The HAC-D calls out the Space Force for not budgeting funds for some programs over the five-year spending plan. Not providing long-term projections irks appropriators because it denies them visibility of total program costs, and puts the onus on Congress to add funds to keep programs going.

The committee identified the following programs for not being funded over the five-year defense plan: 

“The Space Force should not count on continued double-digit topline budget increases to address future funding shortfalls or reduce acquisition risk,” said the HAC-D report. 

Cuts spread across several programs 

According to an analysis of the HAC-D bill by the consulting firm Velos, to make $1 billion in spending cuts, the committee trimmed a number of programs across the Space Force’s research, development and acquisition accounts. 

The largest share of the cuts are for classified programs, which are reduced from $7 billion to $6.4 billion.
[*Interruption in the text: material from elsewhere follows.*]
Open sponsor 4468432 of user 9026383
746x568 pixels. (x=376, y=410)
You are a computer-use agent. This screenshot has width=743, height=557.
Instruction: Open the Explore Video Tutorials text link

Communications satellites programs and GPS ground and space systems collectively were trimmed by about $200 million. 

The committee said it “remains very concerned about programs the Space Force has reported as its poorest performing acquisitions.”
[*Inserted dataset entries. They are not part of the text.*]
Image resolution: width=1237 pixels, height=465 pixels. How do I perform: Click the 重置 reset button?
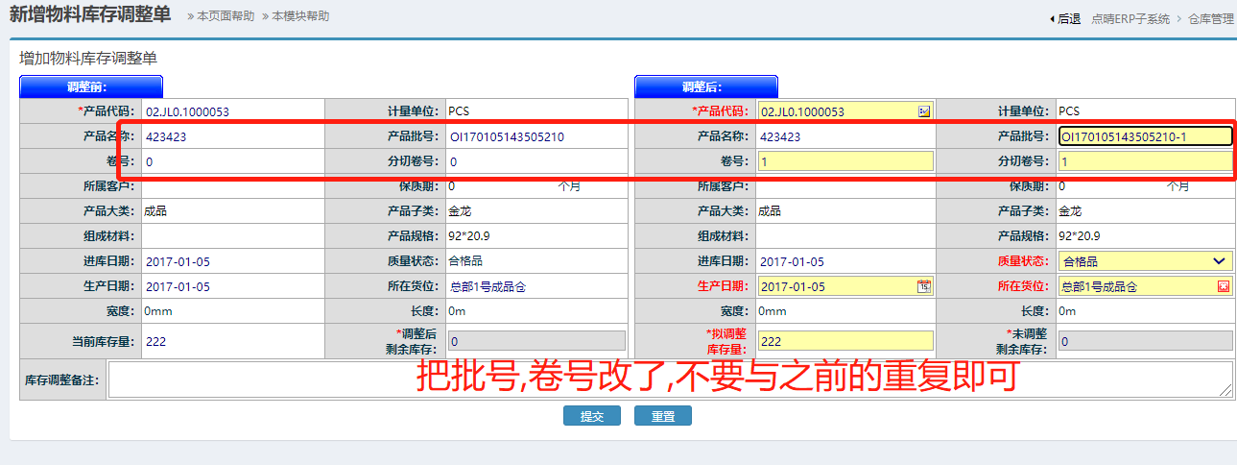pyautogui.click(x=662, y=416)
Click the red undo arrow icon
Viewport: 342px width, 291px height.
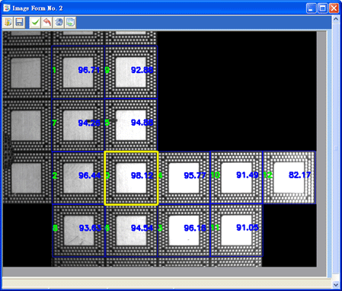(x=46, y=22)
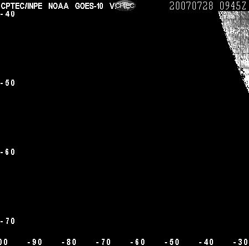249x246 pixels.
Task: Click the -30 longitude label
Action: (241, 242)
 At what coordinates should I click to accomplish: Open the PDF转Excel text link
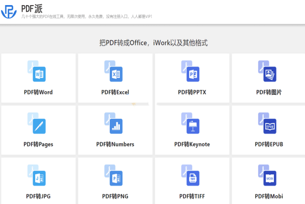[115, 92]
These include: The GPS Next-Generation Operational Control System (OCX) program, the Space Command and Control (Space C2) program, the Family of Advanced Beyond Line-of-sight Terminals (FAB-T) for secure satellite communications, the GPS receivers known as Military GPS User Equipment Increment 1, and the Enterprise Ground Services (EGS) architecture intended to replace legacy ground stations.

“OCX is nearly seven years late and not yet delivered. This is unacceptable and demands senior leader attention,” said the HAC-D.

The committee also challenged the Space Force’s plans to eliminate a Next Generation Overhead Persistent Infrared missile-warning geostationary satellite.

Next Gen OPIR “is a critical component of the strategic missile warning and nuclear command, control, and communications (NC3) enterprise,” said the HAC-D. 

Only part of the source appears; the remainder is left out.